FIG 3.

p17 and SIV MA induce CXCR2-mediated B cell migration. (A and B) Transwell migration assay of B cells in response to PBS (NT), IL-8, p17, or SIV MA at the indicated concentrations. Bars represent the means ± the SD of three independent experiments performed in duplicate. Statistical analysis was performed by one-way ANOVA, and a Bonferroni's post test was used to compare data (***, P < 0.001). (C and D) Transwell migration assay of B cells in response to the indicated treatments. B cells were stimulated for 90 min at 37°C with PBS (NT) or pretreated for 1 h at 37°C with 50 μg of MAb to CXCR1, MAb to CXCR2, or Ctrl MAb/ml and then stimulated for 90 min at 37°C with p17 or SIV MA (100 ng/ml).

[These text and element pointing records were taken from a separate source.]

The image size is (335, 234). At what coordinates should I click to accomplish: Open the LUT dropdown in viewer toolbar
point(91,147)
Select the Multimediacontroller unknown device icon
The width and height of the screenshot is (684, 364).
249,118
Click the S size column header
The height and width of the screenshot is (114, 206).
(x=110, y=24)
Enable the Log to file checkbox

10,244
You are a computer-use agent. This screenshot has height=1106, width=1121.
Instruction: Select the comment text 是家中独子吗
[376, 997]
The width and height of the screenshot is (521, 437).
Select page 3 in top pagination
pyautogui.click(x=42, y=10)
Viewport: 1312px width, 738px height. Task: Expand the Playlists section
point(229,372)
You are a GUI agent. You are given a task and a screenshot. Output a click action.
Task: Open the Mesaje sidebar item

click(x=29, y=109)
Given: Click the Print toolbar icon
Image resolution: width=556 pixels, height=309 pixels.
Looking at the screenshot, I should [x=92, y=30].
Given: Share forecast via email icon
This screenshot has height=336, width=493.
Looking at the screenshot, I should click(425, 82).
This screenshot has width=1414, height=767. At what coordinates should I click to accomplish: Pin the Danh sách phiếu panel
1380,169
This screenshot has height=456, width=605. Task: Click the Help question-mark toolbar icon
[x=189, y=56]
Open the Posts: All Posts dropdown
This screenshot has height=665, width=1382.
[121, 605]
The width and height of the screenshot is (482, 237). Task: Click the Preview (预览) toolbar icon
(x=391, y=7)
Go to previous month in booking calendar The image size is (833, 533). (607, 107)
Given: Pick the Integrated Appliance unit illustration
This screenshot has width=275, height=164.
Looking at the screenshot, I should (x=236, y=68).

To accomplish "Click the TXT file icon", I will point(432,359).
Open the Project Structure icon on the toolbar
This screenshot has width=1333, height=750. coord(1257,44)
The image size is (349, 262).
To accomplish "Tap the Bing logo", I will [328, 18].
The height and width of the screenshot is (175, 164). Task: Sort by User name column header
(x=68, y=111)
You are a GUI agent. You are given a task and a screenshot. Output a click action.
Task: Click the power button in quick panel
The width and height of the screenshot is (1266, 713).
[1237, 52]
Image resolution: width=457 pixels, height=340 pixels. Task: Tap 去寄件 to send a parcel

Bars represent the means ± the SD of three independent experiments performed in duplicate. Statistical analysis was performed by one-way ANOVA, and a Bonferroni's post-test was used to compare data (*, P < 0.05; **, P < 0.01). (E) Transwell migration assay of B cells nucleoporated with CXCR2 siRNAs or with scr siRNAs in response to the indicated treatments. Bars represent the means ± the SD of three independent experiments performed in duplicate. Statistical analysis was performed by using a paired two-tailed Student t test (**, P < 0.01). (F) Transwell migration assay of Jurkat cells transfected with pEGFP-N3 or pEGFP-N3-CXCR2 in response to the indicated treatments. Bars represent the means ± the SD of three independent experiments performed in duplicate. Statistical analysis was performed by one-way ANOVA, and a Bonferroni's post test was used to compare data (**, P < 0.01; ***, P < 0.001).